Writer: Emily Ryan Lerner
Penciler: Andrea Broccardo
Inkers: Andrea Broccardo & Le Beau Underwood
Color Artist: Dono Sánchez-Almara
Letterer: VC’s Clayton Cowles
Covers: David Nakayama; Nick Bradshaw & Erick Arciniega; Mike McKone & Rachelle Rosenberg
Release Date: November 20, 2019
Price: $4.99
Reviewed by: Stork
Carnage captures Carol’s cat Chewie! Can Captain Marvel contain the cascading chaos? All right, enough alliteration. The real question: is this tie-in worth the price of admission? Come check out ABSOLUTE CARNAGE: CAPTAIN MARVEL #1 by Emily Ryan Lerner, and see!
The book opens with Captain Marvel pondering the vastness of space while floating in it. She avoids any existential crises by doing what we all do when thoughts of infiniteness, one’s place in it, what’s for dinner, etc. creep in— watch cat videos. Thankfully, Emily Ryan Lerner doesn’t just have Carol watching Grumpy Cat while actually flying in space; she’s checking in on her feline/Flerken, Chewie.
After some fun panels of watching Chewie doing cat things, Captain Marvel is interrupted by a giant space monster. This is where Andrea Broccardo’s art is at its best. The monsters in the book all look great. Unfortunately, the same can’t be true of the human characters in the issue. You can still tell who is who but faces change depending on angles. Plus, distant figures and features are just flat-out bad.
After dispatching the space squid toot sweet, Carol heads back to her apartment for a shower and some down-time with Chewie. Unfortunately, Carnage has paid the cat a visit and now controls her. A Carnage-sized cat would be bad enough, but don’t forget that Chewie is a Flerken, a dangerous alien in her own right.
Captain Marvel fights her Flerken but gets swallowed whole, and there’s a great throwback by Lerner to the beginning of the book, as Carol feels the dread of being in this pocket dimension, and her own dealings with Symbiotes in the past. There’s even an editor’s note to see Siege: Spider-Man for more info on the topic. Considering there’s also a naked guy cowering behind a fire hydrant on the same page, maybe (like me) you’ll be compelled to find out if that really happened or Broccardo was just having some fun.

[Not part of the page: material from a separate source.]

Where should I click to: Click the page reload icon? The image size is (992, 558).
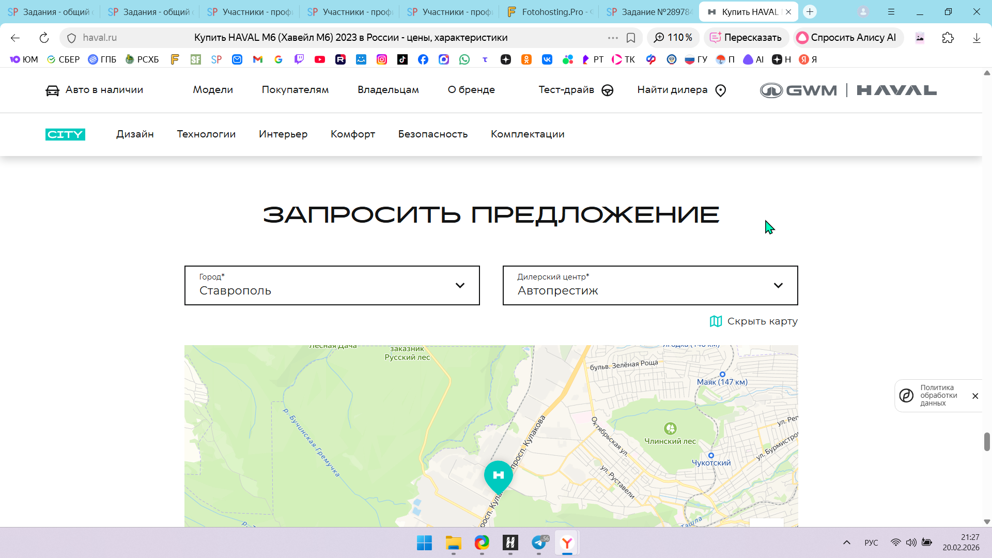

The rest of the issue is mostly a fight inside Chewie between Captain Marvel and Carnage, the highlight being Carol’s neighbor witnessing it from the outside. It’s no big surprise who wins the brawl, but for the sake of avoiding spoilers now’s a good time to end the review proper. If you’re reading the event, this book does come before Absolute Carnage #5, releasing the same day.
FINAL THOUGHTS
Overall, Absolute Carnage: Captain Marvel #1 is an average tie-in comic. The story is okay. The art is average at best. For every fun “Bad kitty” bit of dialogue, there’s an off-putting “FOMO.” If you’re collecting everything Absolute Carnage, go ahead and pick it up. For the rest looking for “absolute” must tie-ins, save your five bucks.